Voila: it’s possible to see whether cancer cells have a path to travel from one side of the neck to the other. If they don’t, Dr. De Almeida says, “we treat these patients much more conservatively, because this test gives us a high degree of confidence the cancer doesn’t have a potential route to get there.”

Putting the treatment to the test

The next step: launching a large-scale trial to test the strategy in patients with T1 to T3 stage tumours that sit on one side or the other of an invisible line through the middle of the jaw. “It’s a multi-institutional, multinational study that we’re leading, and we’re doing it in conjunction with a collaborative group,” Dr. De Almeida says.

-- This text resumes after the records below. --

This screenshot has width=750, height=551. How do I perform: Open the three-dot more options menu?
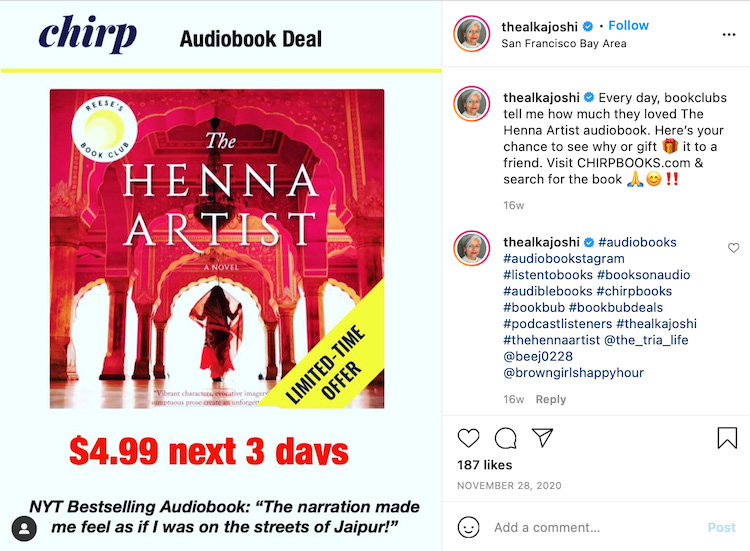coord(729,34)
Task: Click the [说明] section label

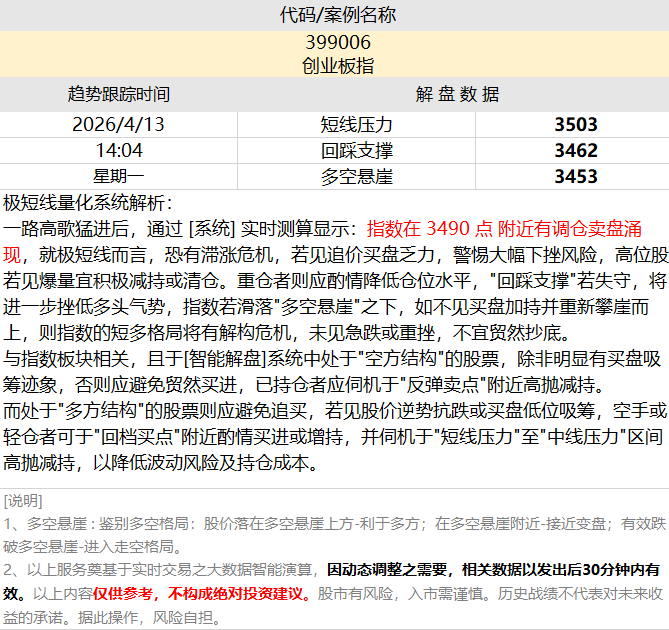Action: (x=23, y=500)
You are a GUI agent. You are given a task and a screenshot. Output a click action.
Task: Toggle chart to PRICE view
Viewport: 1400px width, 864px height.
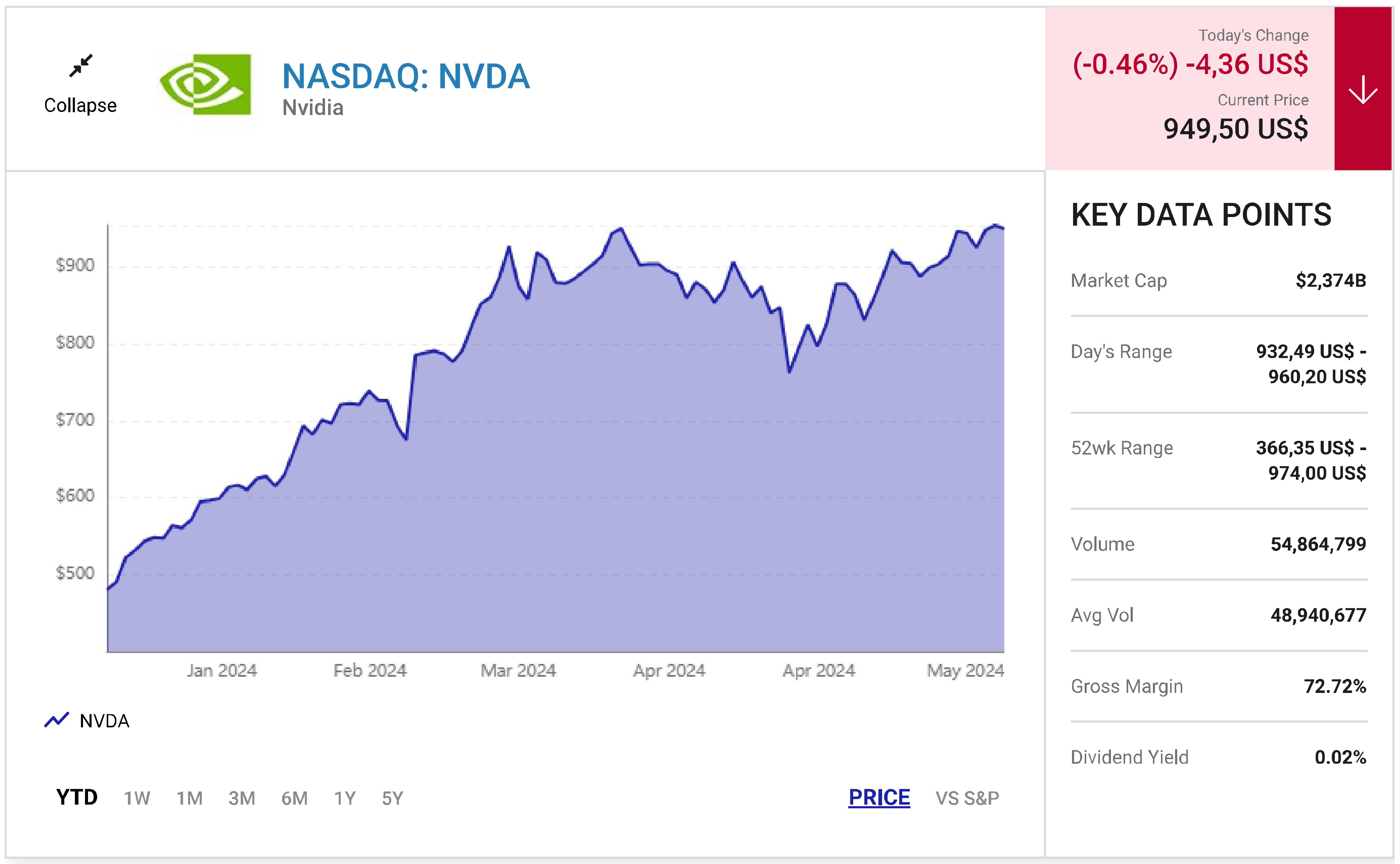click(879, 797)
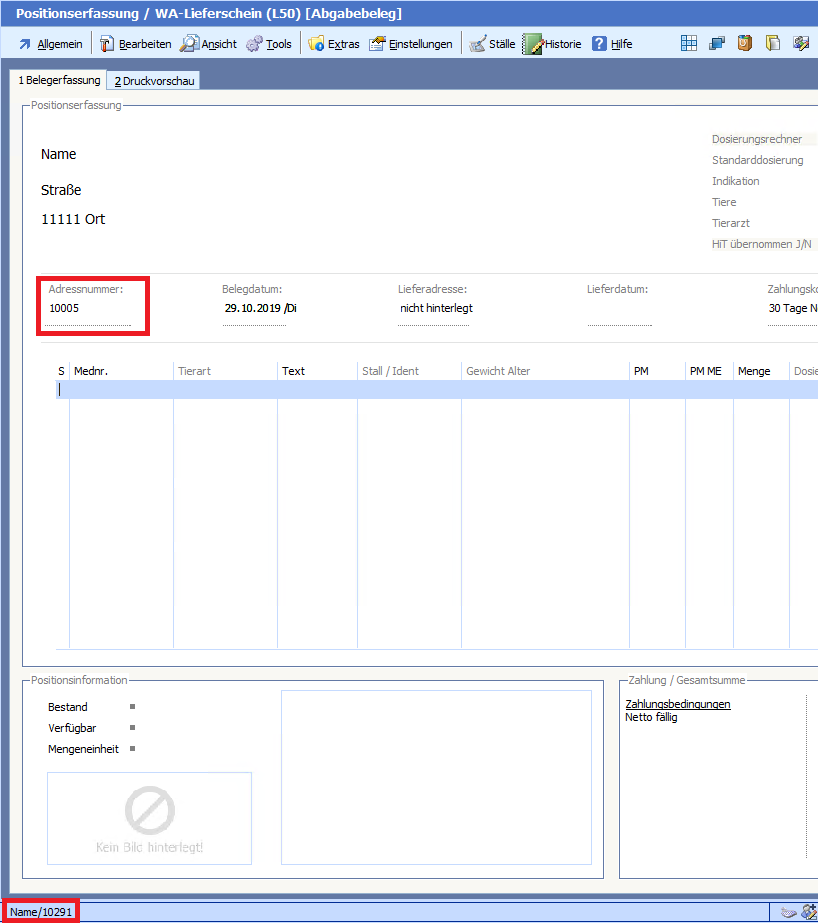Viewport: 818px width, 923px height.
Task: Click the keyboard icon in status bar
Action: [789, 911]
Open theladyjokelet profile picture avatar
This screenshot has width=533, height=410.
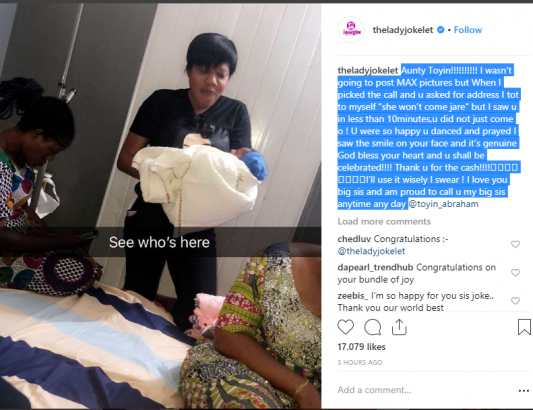[x=351, y=30]
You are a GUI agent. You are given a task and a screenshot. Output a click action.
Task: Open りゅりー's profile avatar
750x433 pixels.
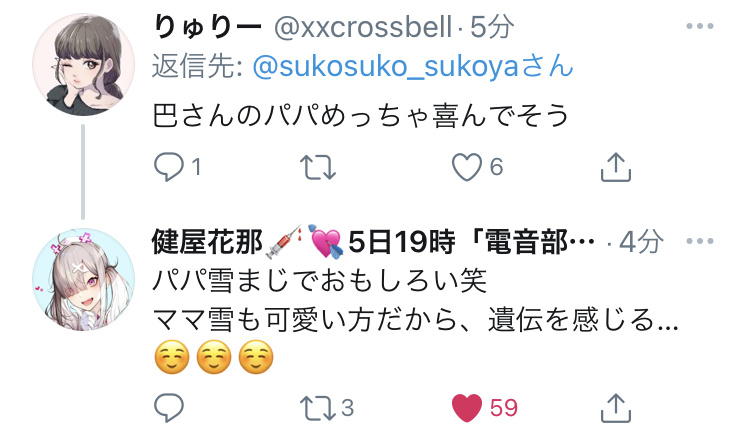click(83, 64)
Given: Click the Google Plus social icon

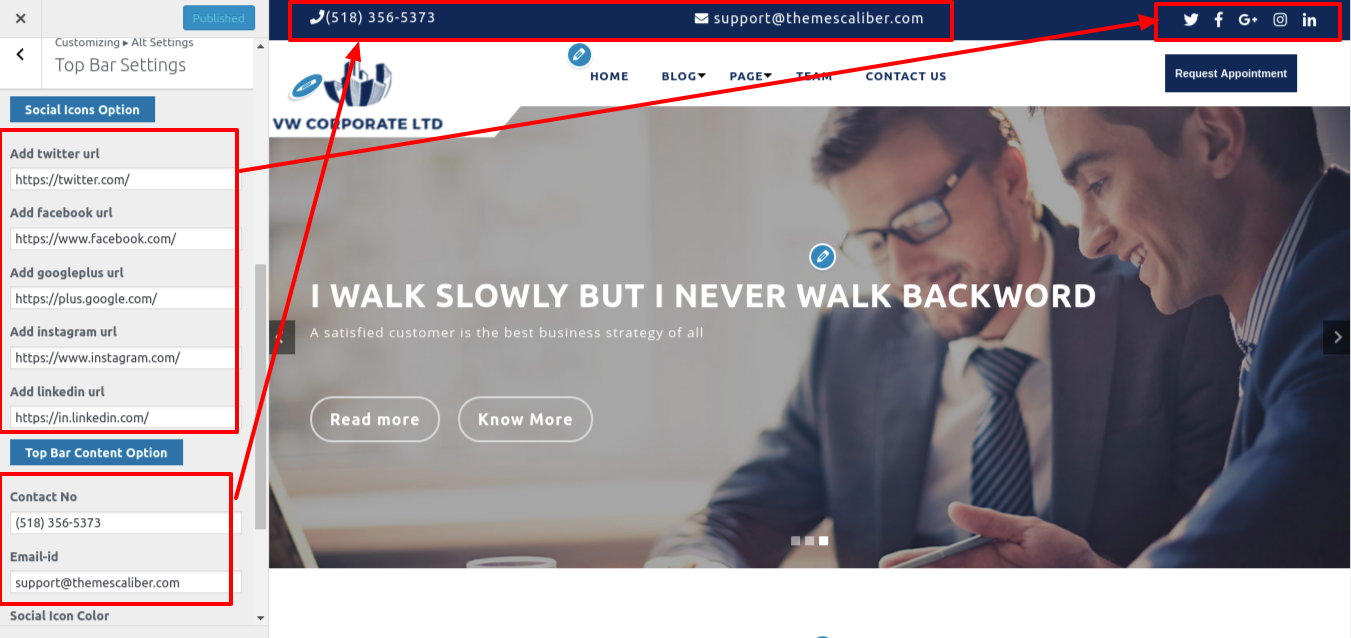Looking at the screenshot, I should [1247, 20].
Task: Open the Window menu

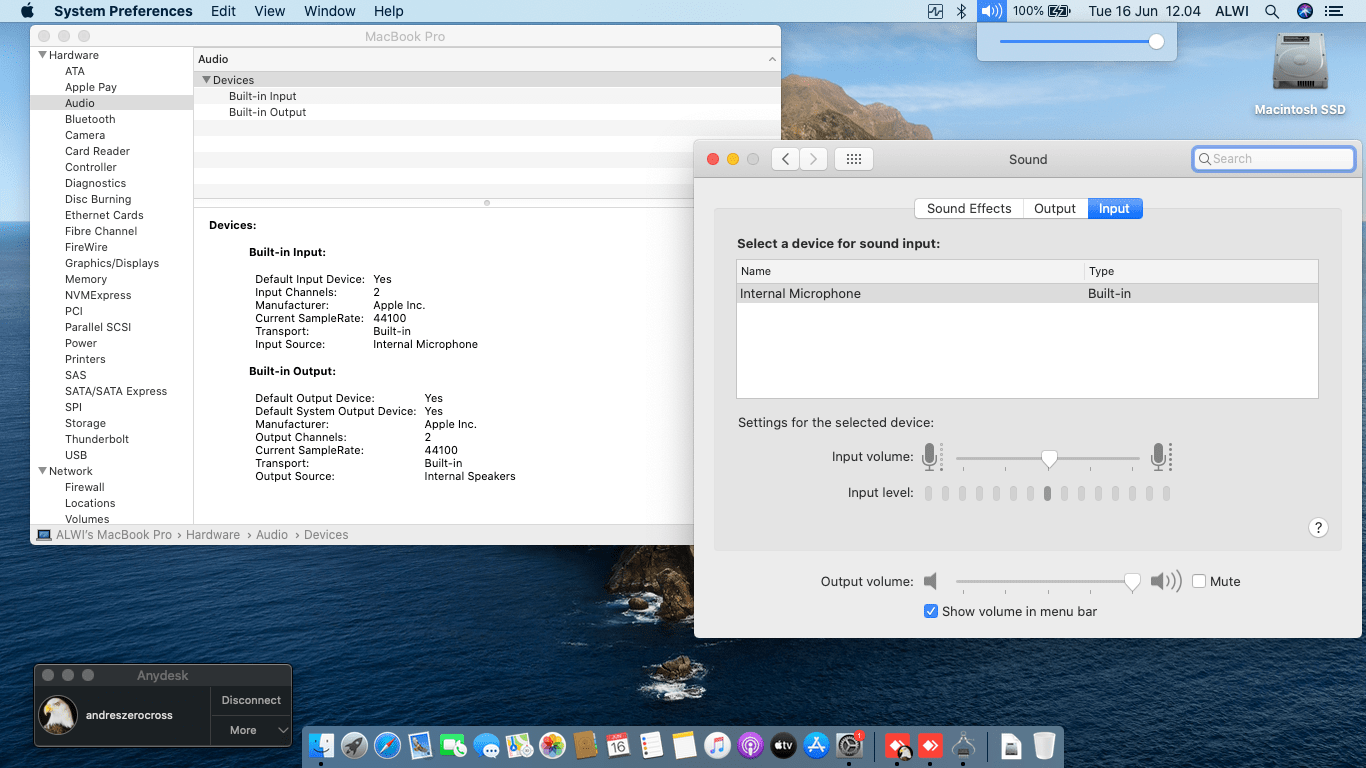Action: tap(329, 11)
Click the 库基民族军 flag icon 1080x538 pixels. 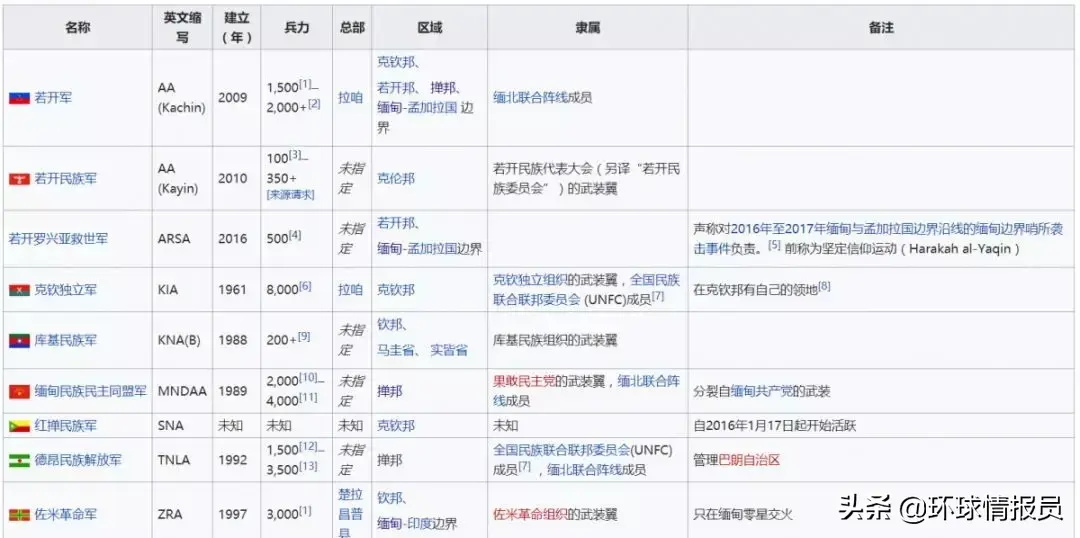pyautogui.click(x=18, y=341)
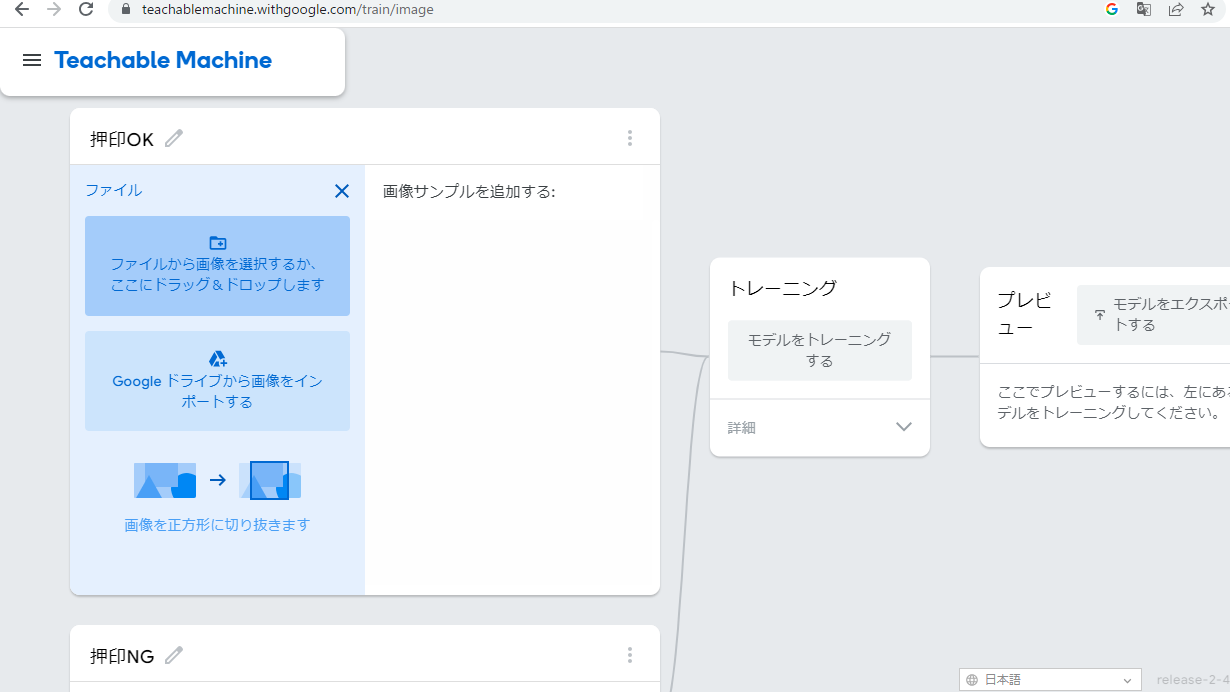Click the export model upload icon in Preview
Image resolution: width=1230 pixels, height=692 pixels.
tap(1101, 314)
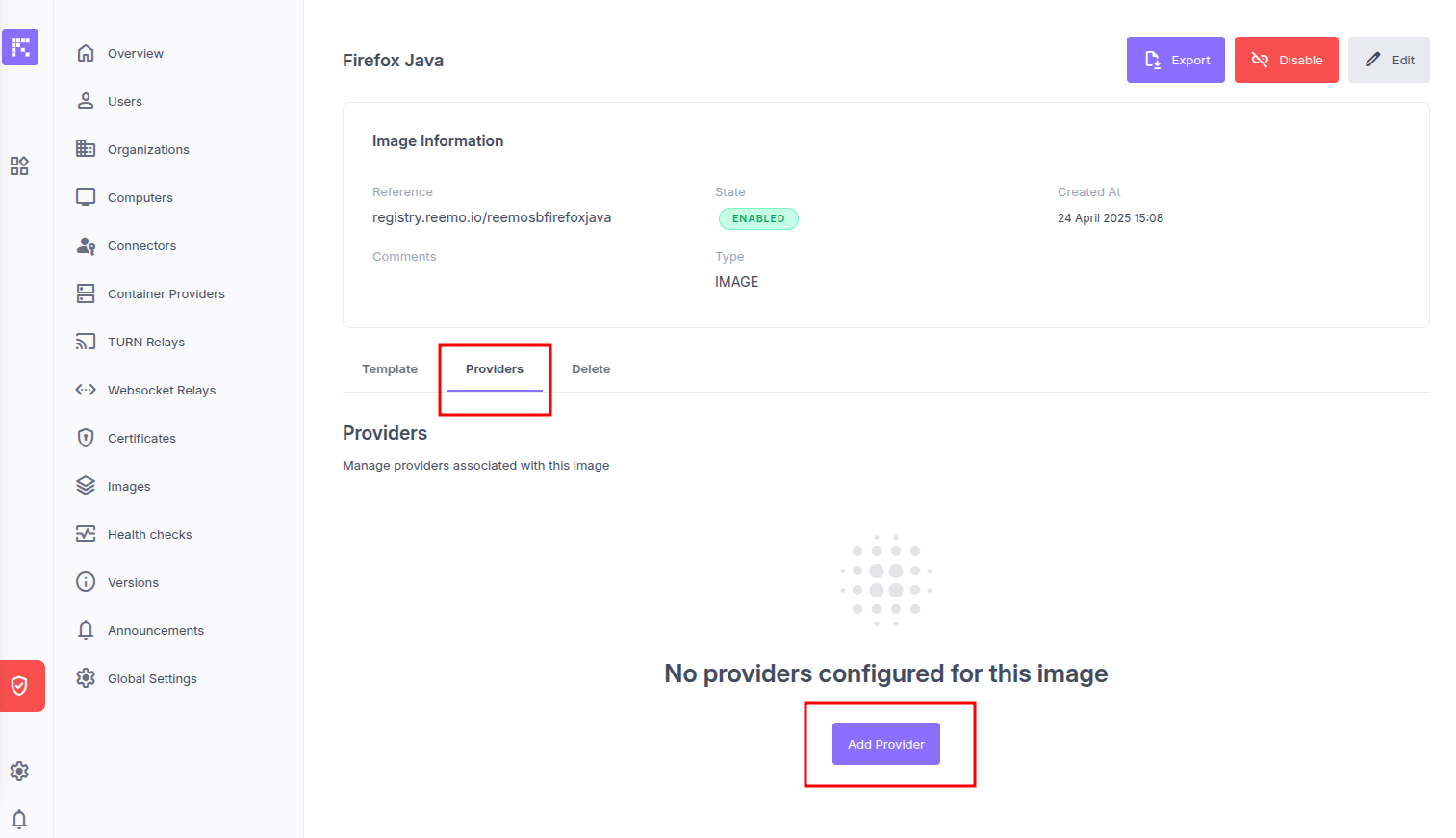Switch to the Delete tab
The image size is (1456, 838).
click(x=591, y=369)
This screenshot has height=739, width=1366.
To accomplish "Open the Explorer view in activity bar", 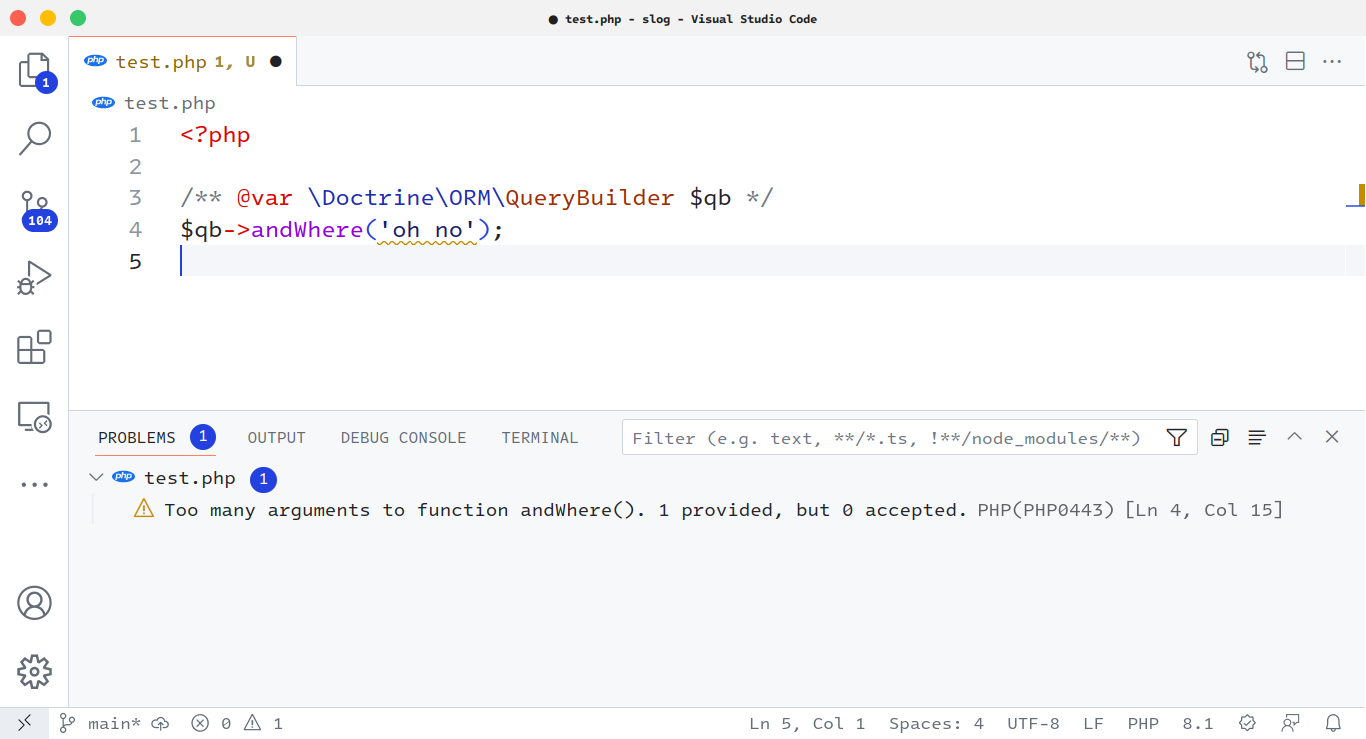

Spanning dozens of centres in several countries, the project is being sponsored by the Canadian Cancer Trials Group and the U.S. National Institutes of Health. “It’s a Phase 3 randomized controlled trial. Basically you flip a coin to see whether someone gets the new treatment or the standard treatment,” Dr. De Almeida explains.

“We’re looking to recruit 500 patients and follow them to see how they do from a cancer perspective. If the new treatment is superior in this trial, it could potentially change practice worldwide,” he adds. And that, in turn, could improve the long-term outlook for many of the hundreds of thousands of people around the globe who are diagnosed with HPV-related cancers each year.